New Finance Minister Tito Mboweni addresses staff (National Treasury) ~ Supplied
The public service sector is not dishonourable – however there are dishonourable people, said Finance Minister Tito Mboweni.
The minister was speaking at the second annual Kader Asmal Memorial lecture at the Cape Peninsula University of Technology's Mowbray Campus in Cape Town, just three days ahead of his mini budget address.
Mboweni spoke of Asmal's influence on ANC policy and the government, and encouraged "young people" not to follow Asmal's bad habit of smoking, among other things.
He also discussed the scourge of state capture.
"Those who worked with Kader Asmal would not agree with these machinations of state capture," he said.
"That's what we found happened in the past nine years, this great public sector heist in the form of State Capture. It's a heist. It's robbery.

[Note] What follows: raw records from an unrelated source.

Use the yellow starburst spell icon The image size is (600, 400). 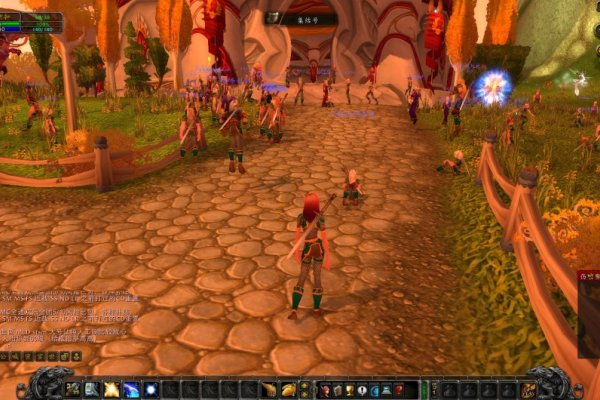click(112, 390)
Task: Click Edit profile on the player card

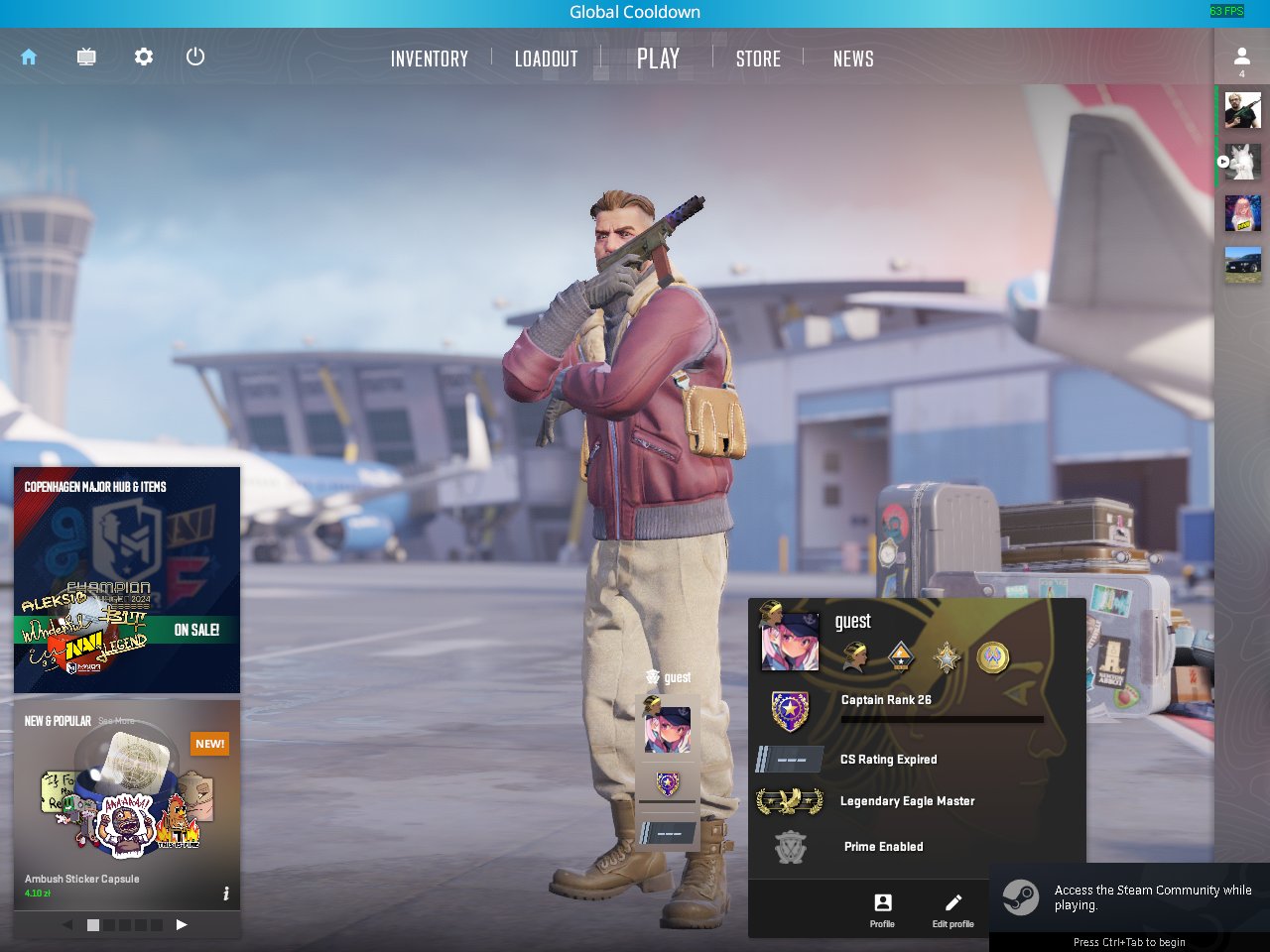Action: (x=952, y=909)
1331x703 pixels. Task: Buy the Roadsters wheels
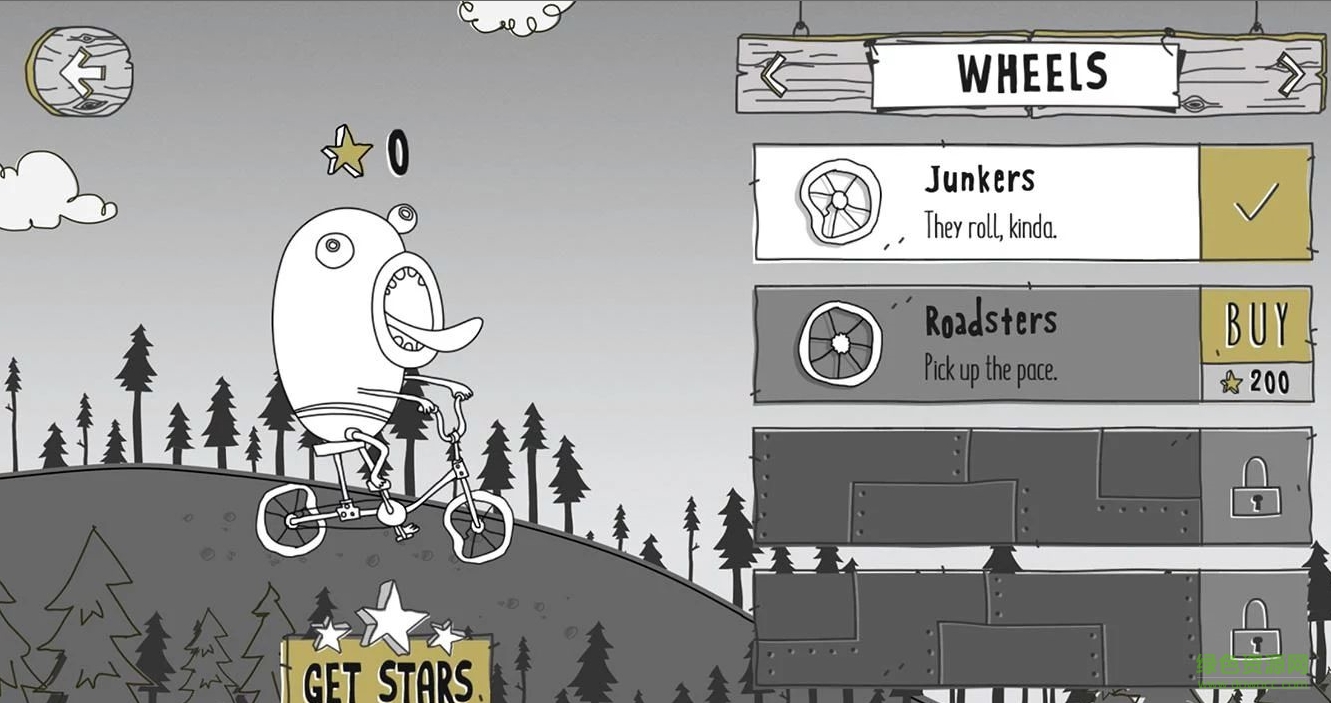(1256, 327)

Daylight robbery.
"Those who participated in that heist are dishonourable," he added.
Mboweni also lamented government's low income, given low tax collections.
Quoting the Bible he said, "If people do not render unto Caesar what belongs to Caesar, where will the money come from?"
He said that South Africans should be cognisant of how the system works. If there is low economic growth then tax collection "goes down".
"[Government] can't keep spending in the way we did when growth was at 4%. It is different – with growth of 0.8% for this year, we can't expect tax collection to be higher."
Mboweni said that Deputy Finance Minister Mondli Gungubele would not be happy with what he is saying at the lecture ahead of the mid-term budget, but he went on to explain that the public wage bill is too high.
"If we are better organised, we should be making sure we do not have a situation where R8 of every R10 goes to salaries and wages in the public service. That means we are left with R2 for other services - to fix a hospital, a clinic," he said.
"Mathematically it does not make sense that R8 out of R10 goes to salaries – and [unions] still demand services. Where will the money come from for services?"
Using Eskom as an example, Mboweni said that 30 000 jobs would have to be shed because the power utility is bloated. "The salary bill is consuming too much. It is not leaving much for infrastructure management," he said.
Government could implement a whole range of programmes - such as the public works programme - but at the end of the day jobs are created by farmers, mining companies, small and big businesses.
Mboweni concluded by saying that Asmal would have encouraged "robust conversation" about these matters of policy.